AVAILABLE RECORDS Block Start

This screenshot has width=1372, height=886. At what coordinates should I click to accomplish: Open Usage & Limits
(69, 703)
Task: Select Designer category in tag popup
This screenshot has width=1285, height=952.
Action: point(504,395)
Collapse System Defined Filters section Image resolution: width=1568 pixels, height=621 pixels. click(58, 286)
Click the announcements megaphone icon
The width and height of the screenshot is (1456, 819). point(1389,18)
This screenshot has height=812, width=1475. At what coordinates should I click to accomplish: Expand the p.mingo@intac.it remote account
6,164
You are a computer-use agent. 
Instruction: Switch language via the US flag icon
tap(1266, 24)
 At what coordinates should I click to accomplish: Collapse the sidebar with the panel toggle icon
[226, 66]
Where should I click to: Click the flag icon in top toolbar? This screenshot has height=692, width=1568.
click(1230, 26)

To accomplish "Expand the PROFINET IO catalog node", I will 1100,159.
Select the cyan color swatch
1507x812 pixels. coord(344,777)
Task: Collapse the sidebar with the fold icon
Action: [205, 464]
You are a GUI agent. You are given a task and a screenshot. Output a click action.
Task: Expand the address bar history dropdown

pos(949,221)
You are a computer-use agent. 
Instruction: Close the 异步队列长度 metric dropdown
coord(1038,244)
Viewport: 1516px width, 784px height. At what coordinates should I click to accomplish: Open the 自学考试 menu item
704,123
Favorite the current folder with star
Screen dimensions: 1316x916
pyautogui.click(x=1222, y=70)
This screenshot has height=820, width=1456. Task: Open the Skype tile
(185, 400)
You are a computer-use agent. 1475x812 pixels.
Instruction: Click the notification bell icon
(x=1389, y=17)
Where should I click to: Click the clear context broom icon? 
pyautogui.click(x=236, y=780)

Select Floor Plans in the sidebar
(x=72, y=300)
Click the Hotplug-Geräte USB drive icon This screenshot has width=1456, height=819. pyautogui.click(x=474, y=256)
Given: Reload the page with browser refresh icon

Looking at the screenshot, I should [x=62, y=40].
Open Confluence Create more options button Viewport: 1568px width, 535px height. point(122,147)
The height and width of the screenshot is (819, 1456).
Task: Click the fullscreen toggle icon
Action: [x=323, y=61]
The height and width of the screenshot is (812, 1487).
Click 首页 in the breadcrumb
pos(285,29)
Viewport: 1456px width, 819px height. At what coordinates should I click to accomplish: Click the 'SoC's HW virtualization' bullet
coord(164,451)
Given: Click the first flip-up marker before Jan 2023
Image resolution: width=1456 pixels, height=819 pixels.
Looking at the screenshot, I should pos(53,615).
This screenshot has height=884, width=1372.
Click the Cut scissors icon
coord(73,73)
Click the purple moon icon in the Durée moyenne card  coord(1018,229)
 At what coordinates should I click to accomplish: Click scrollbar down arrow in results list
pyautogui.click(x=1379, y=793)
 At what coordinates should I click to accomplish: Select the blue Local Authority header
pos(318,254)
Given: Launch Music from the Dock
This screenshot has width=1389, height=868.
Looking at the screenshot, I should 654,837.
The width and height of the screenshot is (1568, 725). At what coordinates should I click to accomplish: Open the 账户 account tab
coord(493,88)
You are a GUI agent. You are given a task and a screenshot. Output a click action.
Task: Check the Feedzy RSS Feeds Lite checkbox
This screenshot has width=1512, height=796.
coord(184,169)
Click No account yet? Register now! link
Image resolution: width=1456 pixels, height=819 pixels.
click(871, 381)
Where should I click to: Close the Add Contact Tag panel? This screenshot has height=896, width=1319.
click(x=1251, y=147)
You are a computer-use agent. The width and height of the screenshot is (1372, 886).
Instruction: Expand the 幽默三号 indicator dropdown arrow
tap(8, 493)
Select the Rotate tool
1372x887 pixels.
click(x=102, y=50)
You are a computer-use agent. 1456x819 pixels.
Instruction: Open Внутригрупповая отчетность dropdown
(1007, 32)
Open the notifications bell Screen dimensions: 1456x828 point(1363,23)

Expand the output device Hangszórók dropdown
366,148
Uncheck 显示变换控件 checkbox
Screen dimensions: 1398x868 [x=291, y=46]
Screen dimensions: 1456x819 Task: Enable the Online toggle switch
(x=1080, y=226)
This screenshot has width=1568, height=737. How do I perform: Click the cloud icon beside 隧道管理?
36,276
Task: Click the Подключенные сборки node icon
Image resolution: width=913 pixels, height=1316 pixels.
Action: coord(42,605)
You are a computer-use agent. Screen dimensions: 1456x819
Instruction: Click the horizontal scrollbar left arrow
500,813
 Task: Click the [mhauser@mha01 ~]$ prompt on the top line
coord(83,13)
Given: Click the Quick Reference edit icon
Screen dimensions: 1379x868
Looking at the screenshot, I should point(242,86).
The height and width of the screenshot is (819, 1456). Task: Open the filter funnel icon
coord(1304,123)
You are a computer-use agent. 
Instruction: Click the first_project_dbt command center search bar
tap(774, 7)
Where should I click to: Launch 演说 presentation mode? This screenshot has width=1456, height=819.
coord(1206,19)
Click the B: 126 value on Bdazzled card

AVAILABLE RECORDS Block End

### YOUR ASSIGNMENT
Your task is to count the lines in the material containing the word "node" and to state only that number.

### THE COMPLETED TASK
2